Critique de Daredevil (sans avoir vu un seul épisode, et c'est déjà trop)
Je n’ai pas vu Daredevil. Je tiens à le préciser d’entrée de jeu. Je n’ai pas regardé un seul épisode, et je n’en ai absolument pas l’intention. Ce que j’ai vu, en revanche, c’est la bande-annonce. Et c’est déjà plus que ce que je mérite.
Trois minutes. Trois longues minutes de ma vie que je ne récupérerai jamais. Trois minutes de grimaces dans l’obscurité, de dialogues marmoréens, de filtres sombres comme une cave à vin en deuil, et d’acrobaties de ninja aveugle qui m’ont fait regretter l’invention de la vidéo en streaming.
Esthétiquement, Daredevil ressemble à une version low-cost d’un rêve humide de Zack Snyder : tout est gris, noir, rouge sang, et dénué d’âme. On dirait un film d’action qui aurait oublié d’inviter la lumière, la subtilité et le bon goût. C’est laid. Objectivement laid.

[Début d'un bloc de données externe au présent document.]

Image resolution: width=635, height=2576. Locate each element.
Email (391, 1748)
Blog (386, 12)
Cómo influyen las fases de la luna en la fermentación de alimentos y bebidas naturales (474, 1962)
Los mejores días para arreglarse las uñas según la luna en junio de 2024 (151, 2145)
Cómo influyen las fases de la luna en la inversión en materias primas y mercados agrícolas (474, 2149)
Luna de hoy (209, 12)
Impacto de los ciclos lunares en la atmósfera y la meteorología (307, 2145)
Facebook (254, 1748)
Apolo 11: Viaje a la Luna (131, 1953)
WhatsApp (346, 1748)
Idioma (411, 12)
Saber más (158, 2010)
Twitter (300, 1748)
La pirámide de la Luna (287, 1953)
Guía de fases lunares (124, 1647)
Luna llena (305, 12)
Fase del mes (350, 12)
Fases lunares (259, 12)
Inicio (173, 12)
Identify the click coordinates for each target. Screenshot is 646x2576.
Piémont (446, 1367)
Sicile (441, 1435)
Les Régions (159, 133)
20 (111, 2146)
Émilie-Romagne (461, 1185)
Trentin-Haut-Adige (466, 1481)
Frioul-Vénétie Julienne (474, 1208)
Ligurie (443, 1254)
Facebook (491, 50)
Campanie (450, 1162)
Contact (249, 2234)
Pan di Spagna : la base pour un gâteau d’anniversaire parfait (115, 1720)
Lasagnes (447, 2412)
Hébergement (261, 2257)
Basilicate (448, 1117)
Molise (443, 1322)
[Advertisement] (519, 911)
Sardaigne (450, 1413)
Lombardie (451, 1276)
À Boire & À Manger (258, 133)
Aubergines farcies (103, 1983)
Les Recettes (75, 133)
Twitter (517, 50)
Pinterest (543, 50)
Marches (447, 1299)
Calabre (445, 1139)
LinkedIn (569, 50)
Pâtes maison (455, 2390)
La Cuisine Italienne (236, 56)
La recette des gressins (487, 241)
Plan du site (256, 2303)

Même l’enfer serait mieux éclairé que la cuisine de Matt Murdock.
Mais le vrai danger, ce n’est pas l’ennui. C’est ce que cette série va faire aux gens. On va avoir une génération entière de trentenaires qui se prennent pour des justiciers urbains en col roulé. Des gens qui se battent dans des ruelles en criant "je rends justice" avec des écouteurs Beats et un bandeau rouge sur la tête. C’est le chaos annoncé. L’apocalypse urbaine par overdose de pose dramatique.
En résumé : je ne l’ai pas vue, je ne la verrai jamais, et je suis déjà fatigué rien que d’y penser. Daredevil, c’est peut-être le héros dont Hell’s Kitchen avait besoin, mais c’est surtout la série que personne n’aurait dû laisser sortir de la salle de montage.